== Segment start ==

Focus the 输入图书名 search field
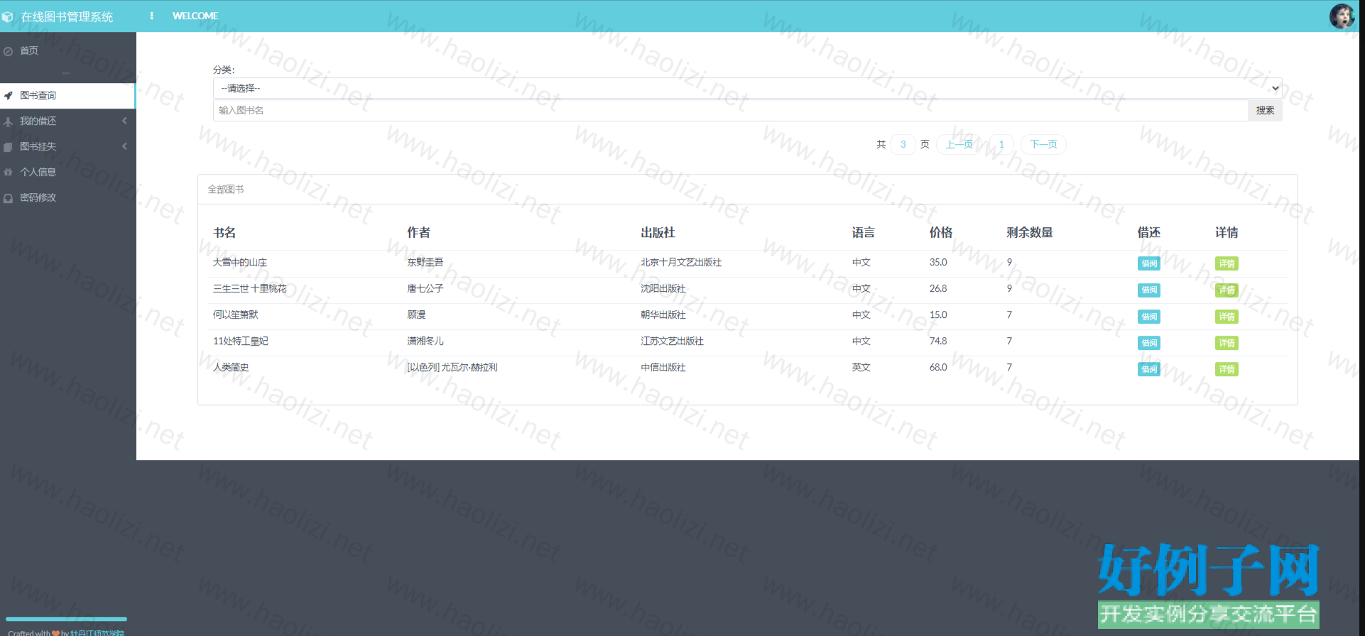Viewport: 1365px width, 636px height. [730, 110]
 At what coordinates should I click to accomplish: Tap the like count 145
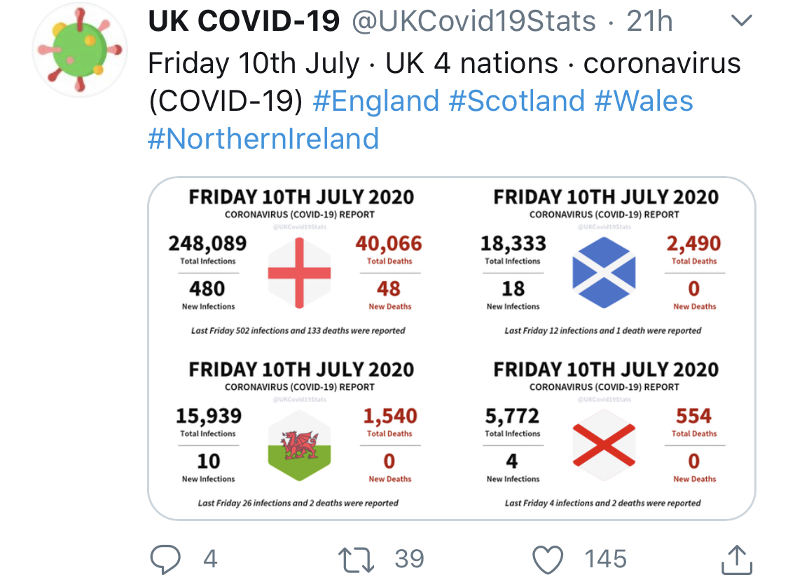605,560
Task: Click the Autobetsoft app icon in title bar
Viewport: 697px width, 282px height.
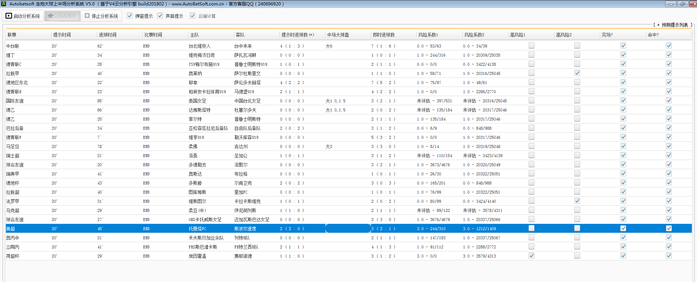Action: pyautogui.click(x=4, y=4)
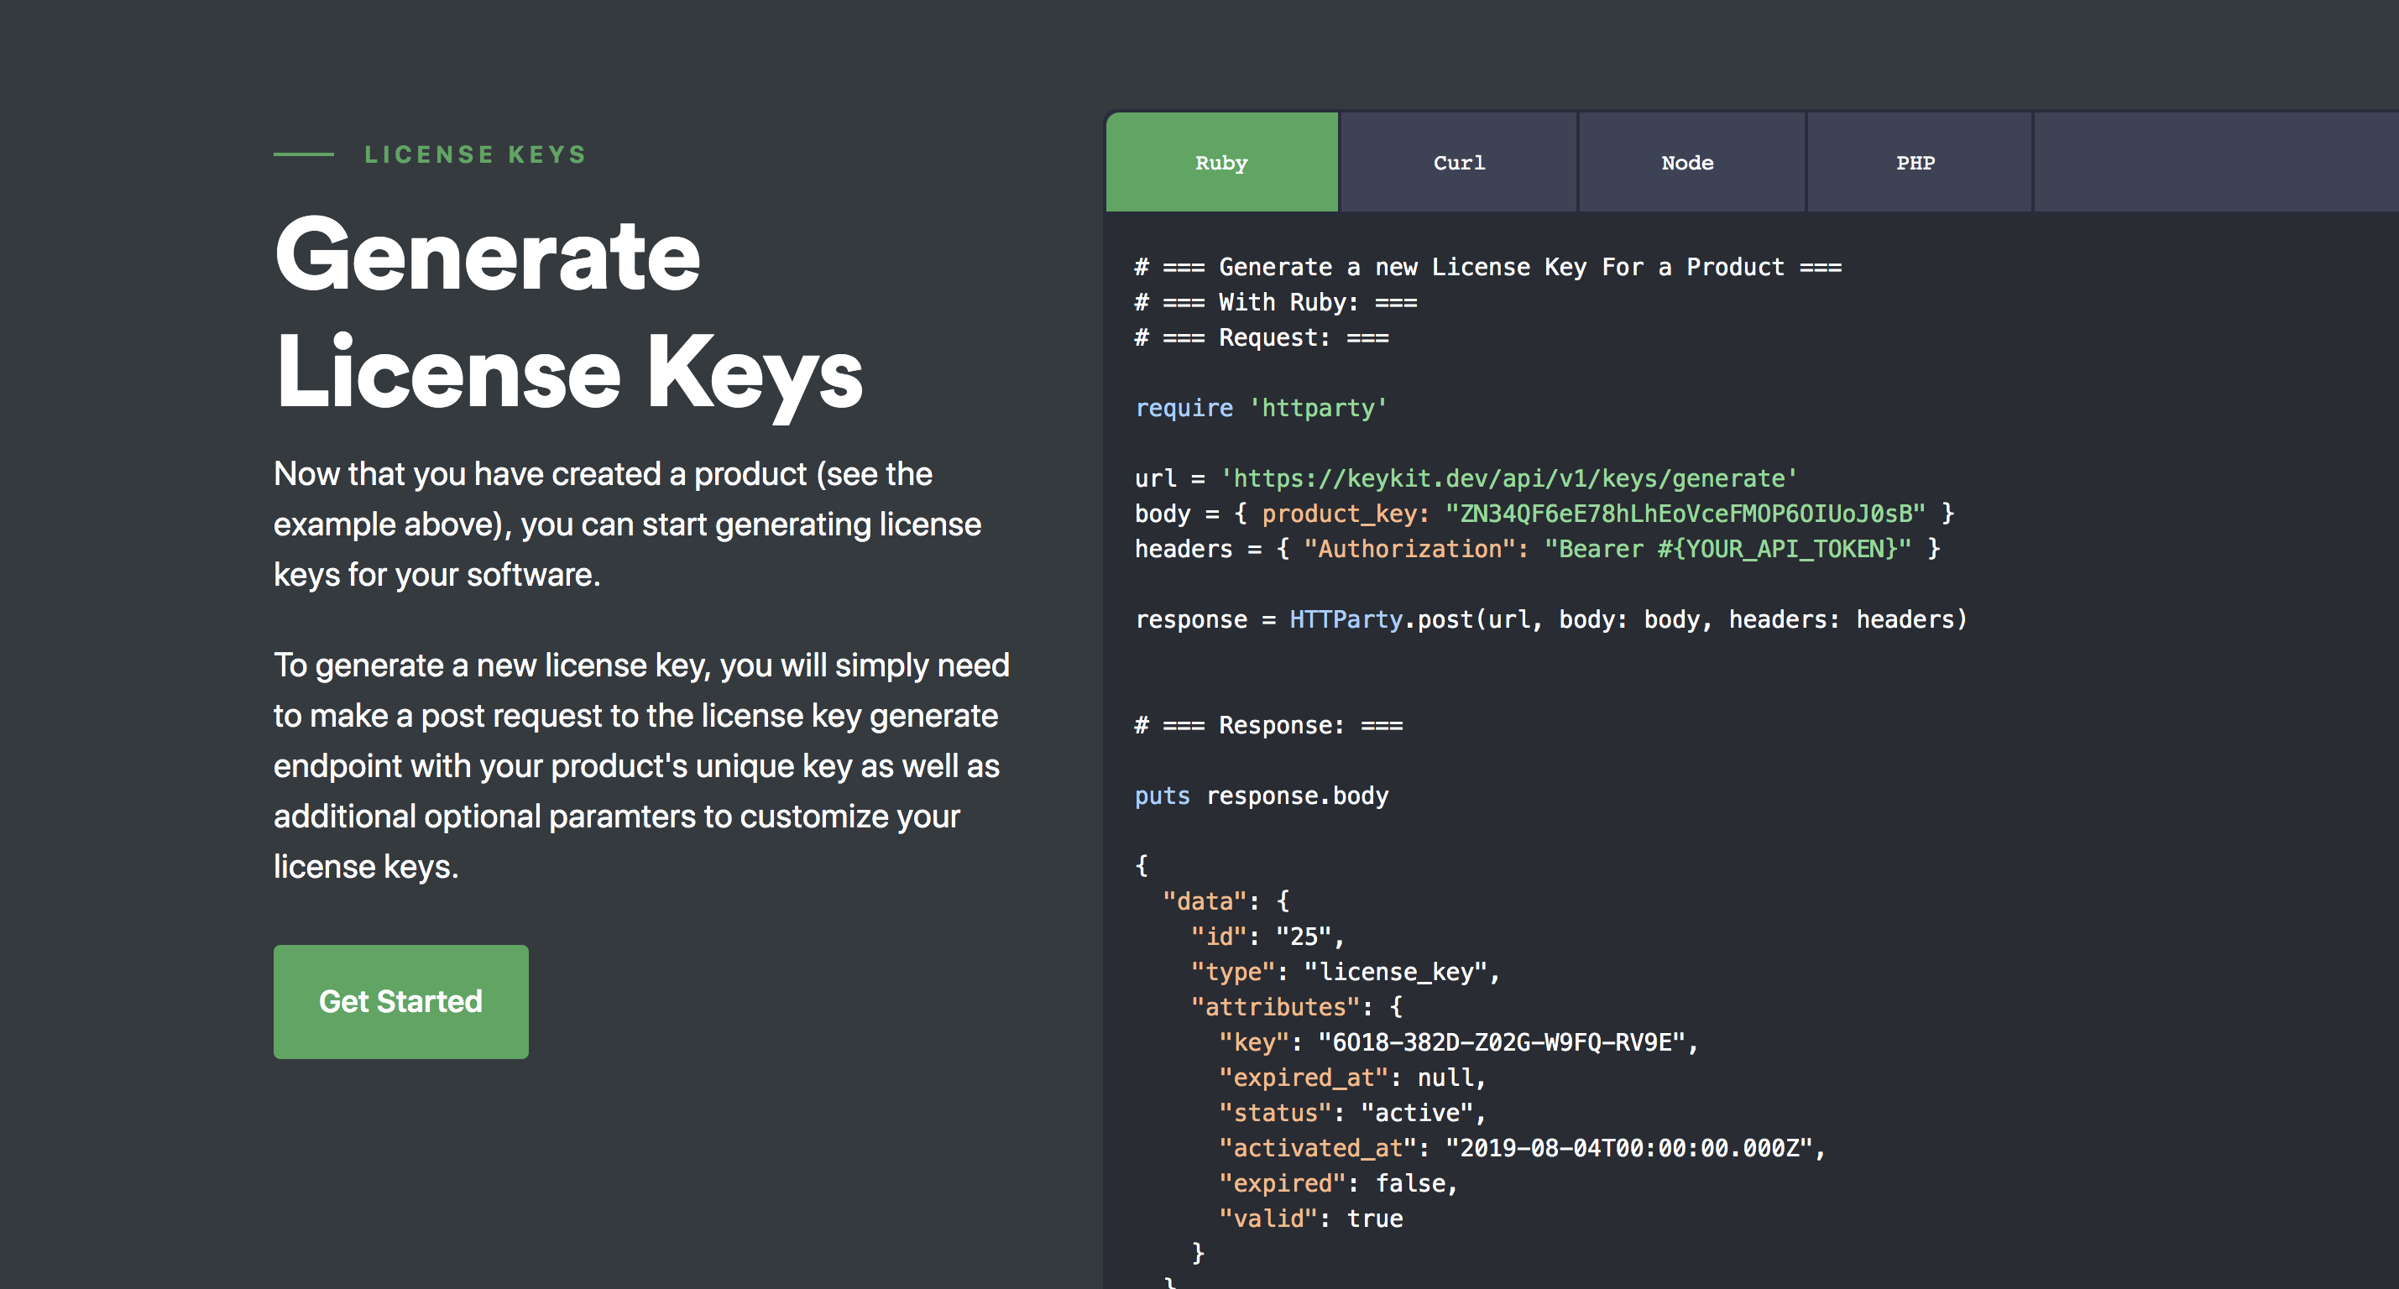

== Segment end ==

Write out each record exactly as shown, but not its pictures.

Focus the 输入图书名 search field
Viewport: 1365px width, 636px height. [730, 110]
 At what coordinates should I click to accomplish: Tap the like count 145
605,560
Task: Click the Autobetsoft app icon in title bar
Viewport: 697px width, 282px height.
Action: pyautogui.click(x=4, y=4)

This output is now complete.